■ **QUOTED PASSAGE**
====================

Getting knocked on my keister is a personal proclivity. Not by choice but rather situational in nature.
I just can’t seem to arrive at a place where life is smooth sailing. In fact, I think I ought to stop believing that I will. It’s disappointing. Reclining in a lounge chair on a beach somewhere with a cold drink in hand (garnished with some fruit and a paper umbrella please) is a go-to fantasy of mine. As in, I sure would rather be there rather than stretched out in a CT scanner, as I will be tomorrow morning.
In all honesty, getting scanned is not such a big deal. Been there, done that, will do it again. And again.
That is something I can count on. It’s the surprises that catch me off guard. Which is surprising, because those too are predictable. At the moment I’m dealing with a major inconvenience that has nothing to do with cancer. Although that isn’t quite accurate, as having cancer often complicates even seemingly simple situations. Plan a trip three months from now? Sure. Maybe.

====================

■ **DATASET RECORDS**

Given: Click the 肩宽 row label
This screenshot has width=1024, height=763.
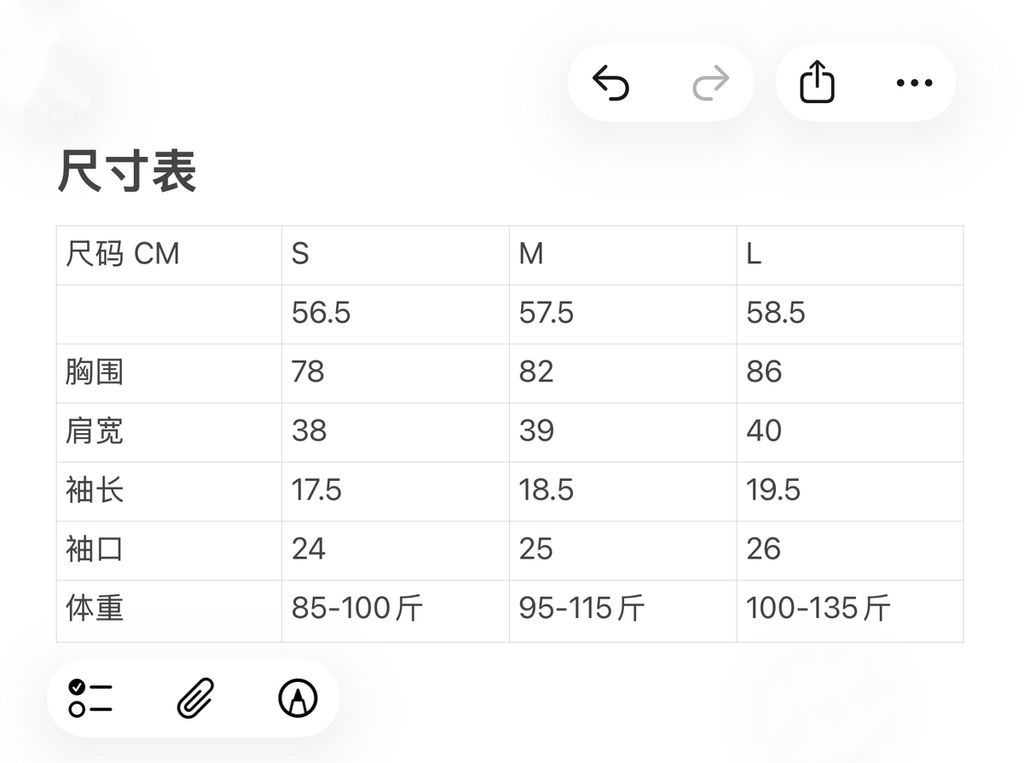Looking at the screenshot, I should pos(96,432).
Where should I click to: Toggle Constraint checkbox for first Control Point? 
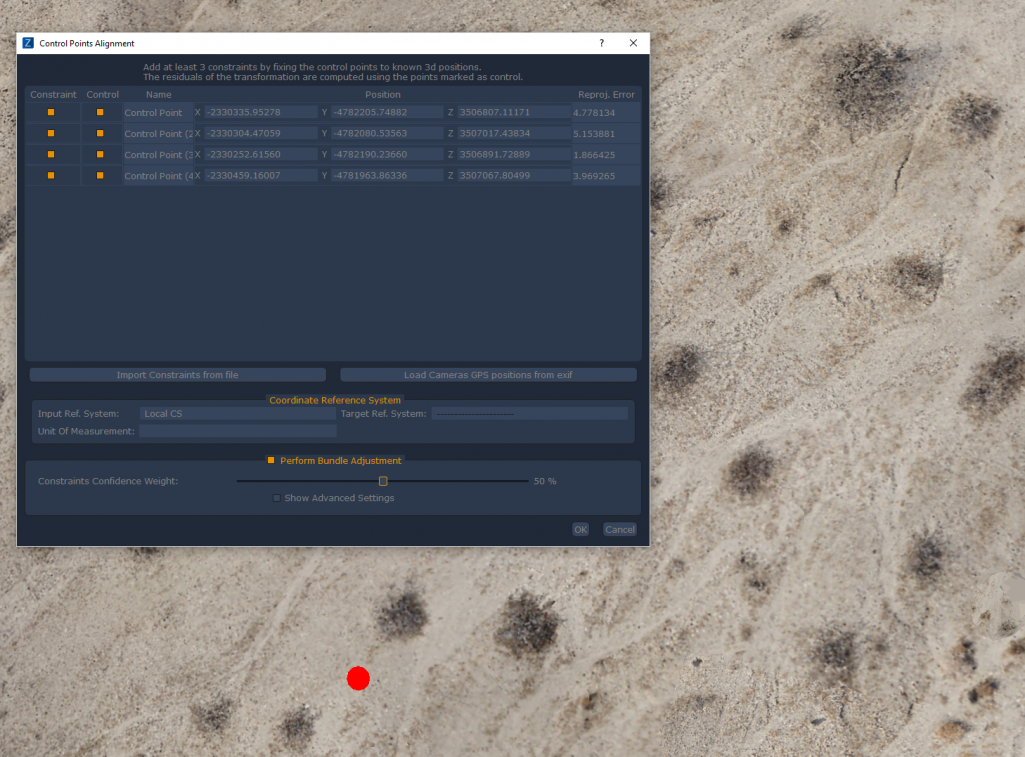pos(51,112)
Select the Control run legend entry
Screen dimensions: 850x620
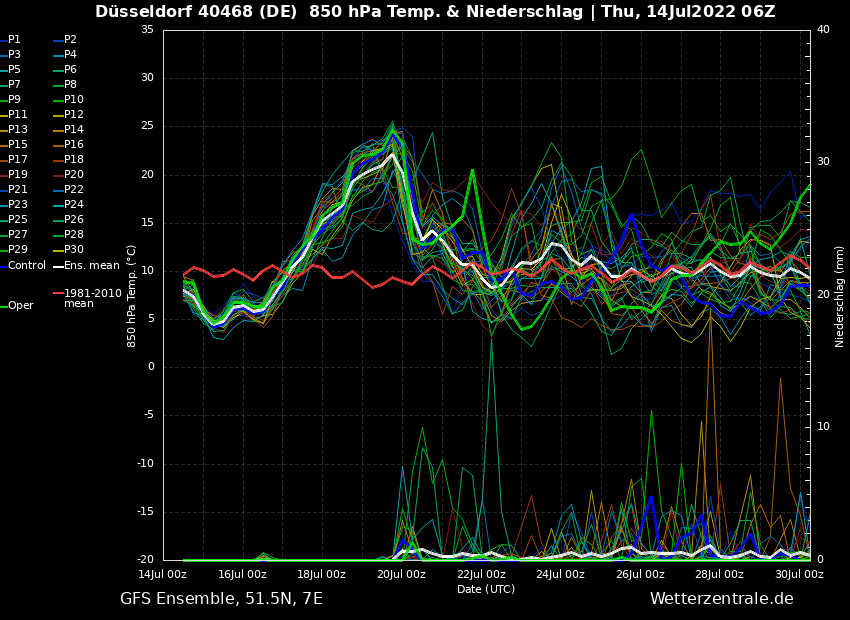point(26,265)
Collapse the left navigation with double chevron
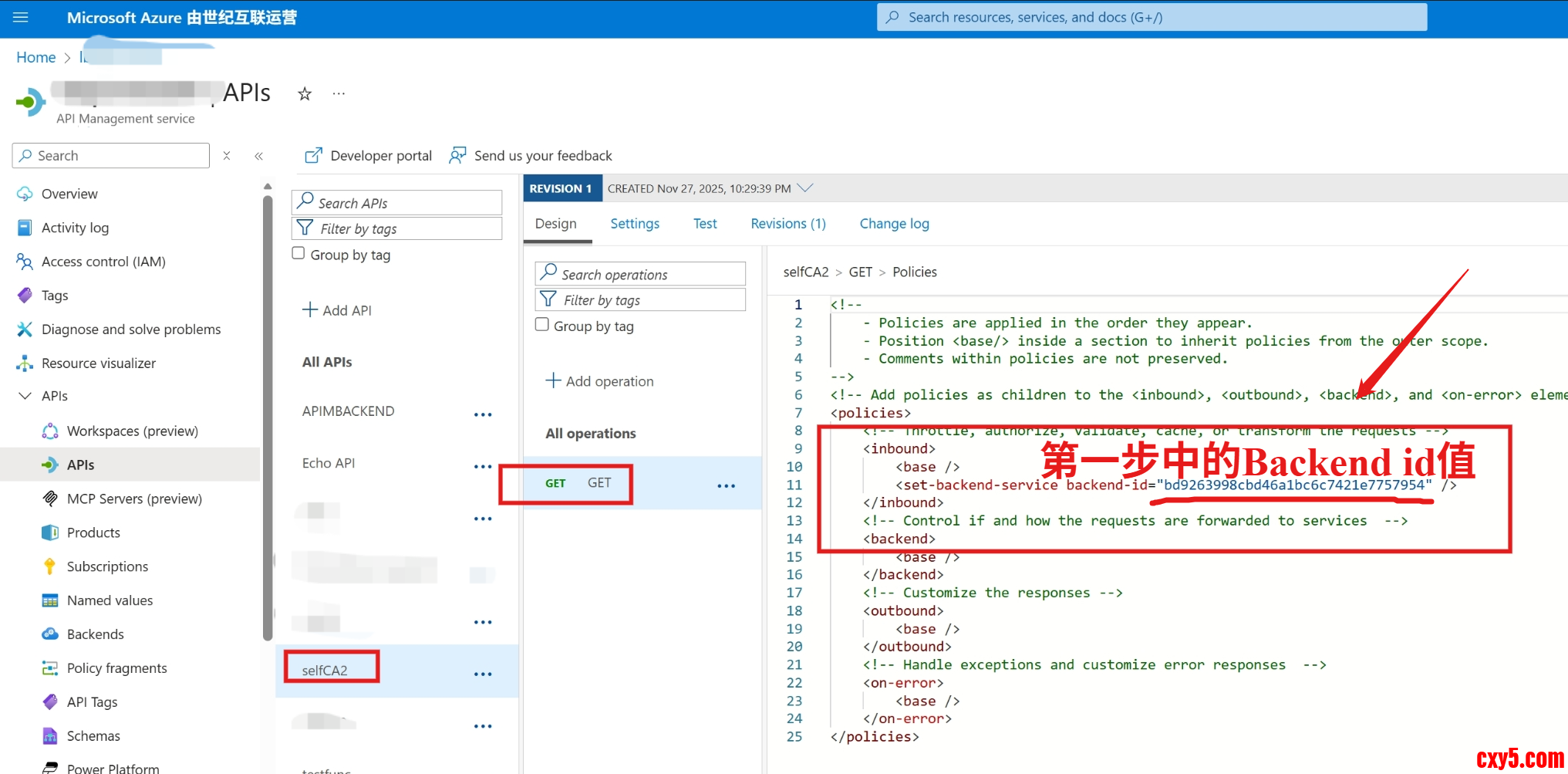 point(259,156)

====================

■ **WHAT IS EXPECTED**
In the essay about setbacks and living with cancer, where does the writer expect to be tomorrow morning?

■ **ANSWER TO THIS PROBLEM**
Stretched out in a CT scanner.